Tout en saluant le fait qu'on ait identifié un emplacement qui fait large consensus, la députée libérale de Hull Maryse Gaudreault, tient à nuancer plusieurs choses.

«C'est sûr que c'est une bonne nouvelle pour l'Outaouais, mais on va pouvoir être contents dans quoi, 12 ou 15 ans? Écoutez, ça aura pris cinq ans pour rénover l'école secondaire Mont-Bleu, ici à l'UQO on parle de dix ans pour un seul pavillon, alors imaginez ce grand hôpital. On a beau essayer de diminuer l'échéancier au maximum, il y aura de grandes expropriations qui vont avoir un impact important [sur l'échéancier], on parle de 750 employés de la Ville qui devront être relocalisés. Juste ces éléments-là, sans parler d'hôpital, c'est une question temporelle importante», a-t-elle dit.

Les libéraux assurent toutefois que le projet ne serait aucunement en danger si les libéraux reprennent le pouvoir.

«Ça valait la peine»

Quant à la Coalition pour un centre hospitalier accessible et durable en Outaouais (CCHADO), son discours contraste avec celui des derniers mois, puisque la satisfaction est palpable dans ses rangs. Le regroupement estime que les délais supplémentaires et les arguments qu'il a présentés ont pesé lourd dans la balance.

«On a réuni hier la Coalition et à 100%, les gens appuient cette décision-là. Ce qui est facilitant aussi, c'est qu'il y a une banque de terrains qui va être offerte par la Ville, ça va faciliter un peu la tâche», de dire l'ancien maire et président du Conseil régional de l'environnement et du développement durable de l'Outaouais (CREDDO), Marc Bureau.

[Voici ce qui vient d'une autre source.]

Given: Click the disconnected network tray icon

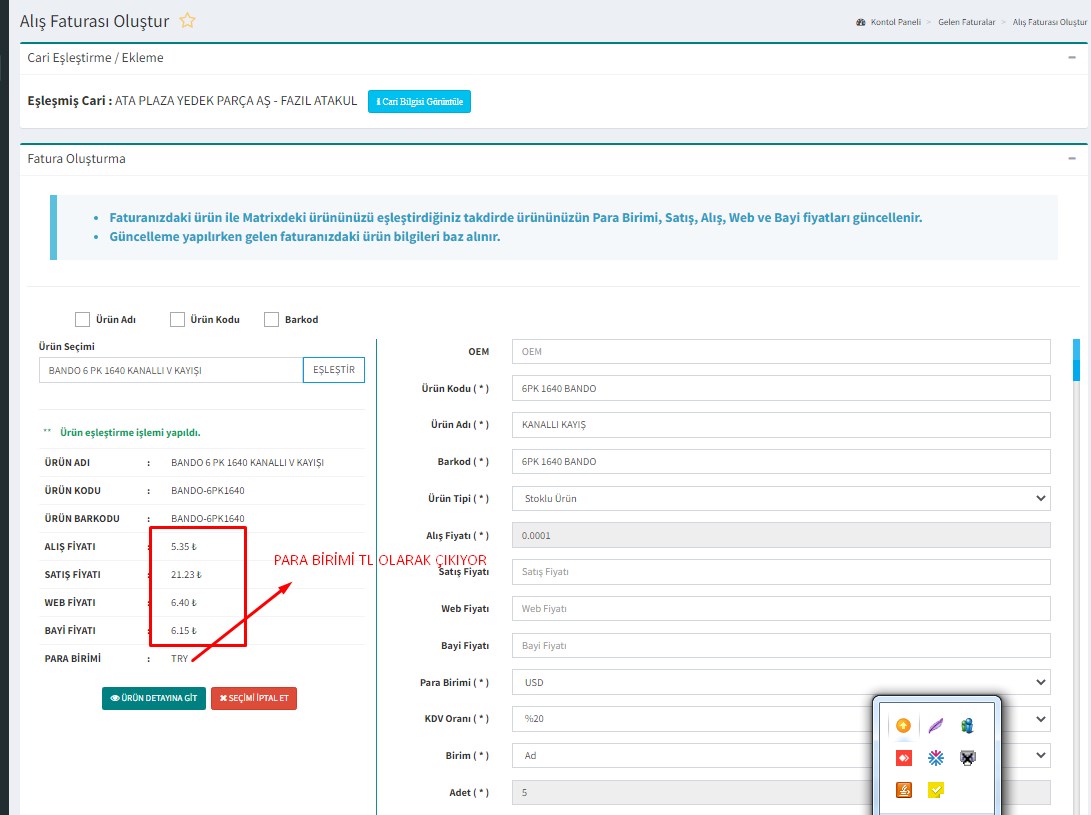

Ce dernier admet que «c'est sûr qu'il va y avoir des défis» avec le site retenu, avouant qu'il ne s'attendait pas à autant d'expropriations, mais les avantages l'emportent au final, selon lui.

«On est près du Rapibus, les gens qui vont venir de l'extérieur vont pouvoir avoir des services d'hébergement, des centres d'achat, de la restauration, tout est là. Il y a beaucoup plus d'avantages à s'installer là. Même si c n'est pas au centre-ville, c'est très près», a-t-il soutenu, en ajoutant que la CCHADO ne sera pas dissoute et qu'elle continuera à militer au besoin dans d'autres dossiers régionaux.